Il n'avait encore jamais connu une telle situation. Habitué à des croissances à deux chiffres, le groupe a enregistré l'an passé une chute de plus d'un tiers de son chiffre d'affaires. S'est ajoutée à cela une crise sociale sans précédent. À court de commandes, l'équipementier automobile de Saint-Jean-d'Ardières avait dû en effet se séparer de 108 salariés en février2009, après la fermeture de l'une de ses filiales située à Vénissieux. «Outre la catastrophe humaine, nous avons perdu 3,5M€ dans cette affaire», chiffre aujourd'hui Émile Di Serio, le président du groupe qui dit «ne pas avoir pu anticiper une chute si brutale du marché». Achetée quatre ans plus tôt, l'entreprise vénissiane était spécialisée dans le moulage de pièces en aluminium pour les marchés de l'automobile, des poids lourds et des motocycles. La principale raison invoquée du dépôt de bilan? Le désengagement de Renault Trucks, un client qui représentait à lui seul plus de la moitié du chiffre d'affaires de la société. Malheureusement, le cas de l'usine de Vénissieux ne fut pas un cas isolé l'an dernier pour le groupe familial. Présent dans dix pays, Saint Jean Industries a été contraint de licencier 550 de ses 1.350 salariés à travers le monde. Parmi les pays les plus touchés: les États-Unis, la France et l'Allemagne où il détient également une usine de production depuis 2008. Aujourd'hui pourtant, Saint Jean Industries semble reparti de l'avant. Il annonce un chiffre d'affaires proche de 125M€ cette année, soit une hausse de près de 40% par rapport à 2009. «Nous avons choisi de ne pas toucher aux forces commerciales pendant la crise. Nous avons même doublé les effectifs depuis un an et demi», explique Émile Di Serio.

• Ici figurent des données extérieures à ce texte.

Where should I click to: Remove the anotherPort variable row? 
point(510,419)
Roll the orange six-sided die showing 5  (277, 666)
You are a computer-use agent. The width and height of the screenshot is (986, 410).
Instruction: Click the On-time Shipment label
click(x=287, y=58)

Croissances externes en vue
Parmi ses projets, l'export (qui génère les deux tiers de l'activité) va être renforcé avec le rachat imminent d'une entreprise norvégienne spécialisée dans la fabrication de jantes en aluminium. De même, l'accord stratégique passé l'an dernier avec un fabricant allemand de boîtes de vitesse et de châssis devrait déboucher, en 2012, sur la création commune d'une usine de production en Chine, la sixième du groupe. Du côté du marché français, plusieurs projets de croissance externe sont également dans les tuyaux. Le patron de Saint Jean Industries envisage ainsi de racheter, ce mois-ci, deux entreprises (situées dans les départements des Vosges et de la Mayenne) oeuvrant dans les domaines de l'acier et de la fonte. «L'acquisition de ces deux sociétés va permettre au groupe de renforcer son pôle moteur, qui ne représente actuellement qu'un tiers de son activité, contre deux tiers pour le pôle châssis», précise le dirigeant. Pour soutenir sa croissance, il promet de procéder à une série d'embauches dans les prochains mois. À ce jour, 200 employés ont rejoint les équipes françaises et américaines depuis le début de l'année.
Bousculée en 2009 par unecrise économique et sociale, l'entreprise familiale de Saint-Jean-d'Ardières reprend des couleurs. Elle devrait retrouver un niveau d'avant-crise dès la fin de l'an prochain.